En el siglo XXI, nuevas potencias han entrado en escena con estrategias ambiciosas. China ha pasado de tener 25 museos en 1949 a más de 7.000 en 2024, aunque muchos son edificios vacíos debido a la destrucción de patrimonio durante la Revolución Cultural, la censura del régimen y la falta de planificación. Por su parte, los países del golfo Pérsico apuestan por importar arte y abrir filiales de grandes museos como el Louvre en Abu Dabi, utilizando la geopolítica de los museos como herramienta de poder blando para diversificar sus economías y mejorar su imagen internacional.
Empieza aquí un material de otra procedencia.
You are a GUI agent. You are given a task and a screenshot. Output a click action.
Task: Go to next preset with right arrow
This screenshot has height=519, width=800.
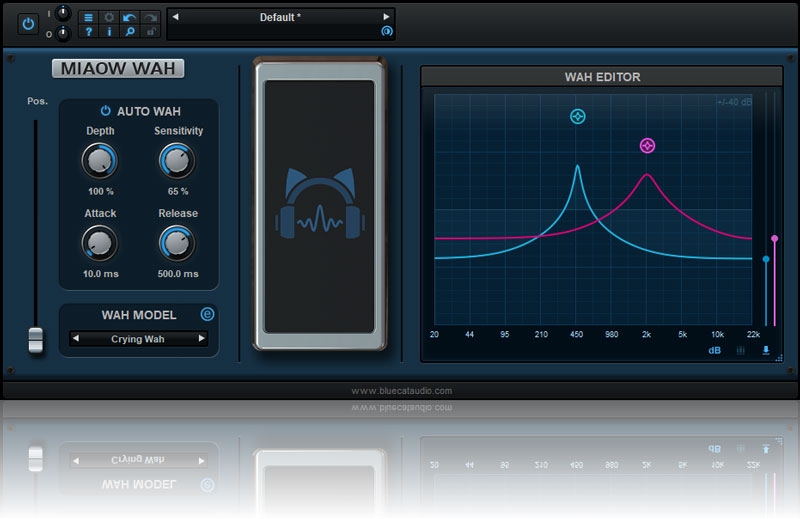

En el episodio, debatimos cómo esta globalización del arte presenta contradicciones: mientras descentraliza un patrimonio antes concentrado en Europa, también convierte las obras en productos de consumo masivo y plantea dilemas sobre la libertad artística en regímenes autoritarios. Con Trump atacando el arte progresista en Estados Unidos y la crisis del multilateralismo dificultando iniciativas como un museo internacional bajo la Unesco, el futuro del arte oscila entre la universalidad y un renovado nacionalismo cultural.